I fastened the rope back, the high-flutter coming in my chest. Sky started humming a thin nervous tune. I started to put my finger to my lip, but ever since she had that muzzle in her mouth, I couldn’t bear to hush her. We looked back and forth to each other while little missus squinted from one square to the next like she was reading a book. Everything done to mauma—there it was. The one-legged punishment, the whippings, the branding, the hammering. Mauma’s body laid on the quilt frame in pieces.
The muslin cloth with Sarah’s booklet inside was in plain sight, and beside it, the quilt with the money inside. You could see the shape of the bundles laying in the batting. I wanted to tuck everything from view, but I didn’t move.
When she turned to me, the morning glare fell over her face and the black in her eyes pulled into knots. She said, “Who made this?”
“Mauma did. Charlotte.”
“Well, it’s gruesome!”
I never had wanted to scream as bad as I did right then. I said, “Those gruesome things happened to her.”
A dark pink color poured into her cheeks. “For heaven’s sakes then, you would think her whole life was nothing but violence and cruelty. I mean, it doesn’t show what she did to warrant her punishments.”
She looked at the quilt again, her eyes darting over the appliqués. “We treated her well here, no one can dispute that. I can’t speak for what happened to her when she ran away, she was out of our care then.” Little missus was rubbing her hands now like she was cleaning them at the wash bowl.
The quilt had shamed her. She walked to the door and took one look back at it, and I knew she’d never let it stay in the world. She’d send Hector to get it the minute we were out of the room. He’d burn mauma’s story to ash.
Standing there, waiting for little missus’ steps to fade, I looked down at the quilt, at the slaves flying in the sky, and I hated being a slave worse than being dead. The hate I felt for it glittered so full of beauty I sank down on the floor before it.
Sky’s hair was a bushel basket without her scarf and when she bent over to see about me, the ends of it poked my face and smelled like the bristle-brush. She said, “You all right?”

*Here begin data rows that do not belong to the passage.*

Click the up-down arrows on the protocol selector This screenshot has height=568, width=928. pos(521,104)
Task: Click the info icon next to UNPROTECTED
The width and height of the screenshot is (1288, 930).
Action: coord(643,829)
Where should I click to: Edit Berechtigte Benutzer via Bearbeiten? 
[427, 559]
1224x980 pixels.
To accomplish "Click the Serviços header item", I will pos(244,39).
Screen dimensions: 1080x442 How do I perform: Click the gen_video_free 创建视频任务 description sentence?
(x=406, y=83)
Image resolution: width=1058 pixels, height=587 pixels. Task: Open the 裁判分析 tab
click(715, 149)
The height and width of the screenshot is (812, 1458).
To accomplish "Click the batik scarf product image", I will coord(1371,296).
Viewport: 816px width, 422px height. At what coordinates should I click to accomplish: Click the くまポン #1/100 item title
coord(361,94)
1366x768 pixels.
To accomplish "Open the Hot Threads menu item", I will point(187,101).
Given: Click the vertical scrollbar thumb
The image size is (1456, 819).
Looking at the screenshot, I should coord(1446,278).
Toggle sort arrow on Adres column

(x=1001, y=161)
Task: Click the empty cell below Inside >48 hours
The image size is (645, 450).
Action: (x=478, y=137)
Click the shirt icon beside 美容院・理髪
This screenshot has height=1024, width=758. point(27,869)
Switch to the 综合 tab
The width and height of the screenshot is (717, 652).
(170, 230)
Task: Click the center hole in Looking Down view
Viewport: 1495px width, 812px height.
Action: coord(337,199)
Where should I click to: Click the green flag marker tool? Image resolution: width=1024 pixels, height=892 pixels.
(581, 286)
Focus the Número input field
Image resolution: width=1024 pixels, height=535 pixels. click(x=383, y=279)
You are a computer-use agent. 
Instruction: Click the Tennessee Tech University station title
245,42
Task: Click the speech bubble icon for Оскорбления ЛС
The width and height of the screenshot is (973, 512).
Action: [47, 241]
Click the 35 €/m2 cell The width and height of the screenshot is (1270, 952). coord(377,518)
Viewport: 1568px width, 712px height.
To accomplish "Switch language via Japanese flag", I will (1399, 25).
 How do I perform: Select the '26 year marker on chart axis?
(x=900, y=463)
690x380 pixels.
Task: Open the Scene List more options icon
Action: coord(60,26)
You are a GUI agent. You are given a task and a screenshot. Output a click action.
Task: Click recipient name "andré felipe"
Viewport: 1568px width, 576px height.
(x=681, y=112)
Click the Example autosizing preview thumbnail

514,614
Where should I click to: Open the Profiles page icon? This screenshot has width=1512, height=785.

I looked up at her. “We’re leaving here.”
She heard me, but she couldn’t be sure. She said, “What you say?”
“We gonna leave here or die trying.”
Sky pulled me to my feet like plucking a flower, and I saw Denmark’s face settle into hers, that day he rode to his death sitting on a coffin. I’d always wanted freedom, but there never had been a place to go and no way to get there. That didn’t matter anymore. I wanted freedom more than the next breath. We’d leave, riding on our coffins if we had to. That was the way mauma had lived her whole life. She used to say, you got to figure out which end of the needle you’re gon be, the one that’s fastened to the thread or the end that pierces the cloth.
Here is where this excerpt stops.